“That Molly’s getting unbearable. I wonder you don’t send her away.”
“She has her good points, dear,” sighed Mrs. Todhetley. “Only think of her cooking! and of what a thrifty, careful manager she is!”
The Squire and Tod got home for lunch. Nothing could come up to their ridicule when they heard what had occurred, saying that the mother and I were two muffs, fit to go about the world in a caravan as specimens of credulity. Like Molly, they thought we ought to have secured the woman.
“But you see she was honest in the matter of the half-crown,” debated Mrs. Todhetley, in her mild way. “She brought that back. It does not stand to reason that she would have dared to come within miles of the place, if she had taken the earring.”
“Why, it’s just the thing she would do,” retorted the Squire, pacing about in a commotion. “Once she had got rid of the earring, she’d show up here to throw suspicion off herself. And she couldn’t come without returning the half-crown: it must have gone nicely against the grain to return that.”
And Mrs. Todhetley, the most easily swayed spirit in the world, began to veer round again like a weathercock, and fear we had been foolish.

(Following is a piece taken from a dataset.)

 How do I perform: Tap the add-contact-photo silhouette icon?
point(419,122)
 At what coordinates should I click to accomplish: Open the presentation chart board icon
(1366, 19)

“You should see her jagged-out old red shawl,” cried Molly, triumphantly. “All the red a’most washed out of it, and the edges in tatters. I know a tramp when I sees one: and the worst of all tramps is them that do the tricks with clean hands and snow-white cap-borders.”
The theme lasted us all the afternoon. I held my tongue, for it was of no use contending against the stream. It was getting dusk when Cole called in, on his way from the Coneys. The Squire laid the grievance before him, demanding whether he had ever heard of two people so simple as I and the mother.
“What did she say her name was?” asked Cole. “Nutten?—of Islip? Are you sure she did not say Norton?”
“She said Nutt’n. We interpreted it into Nutten.”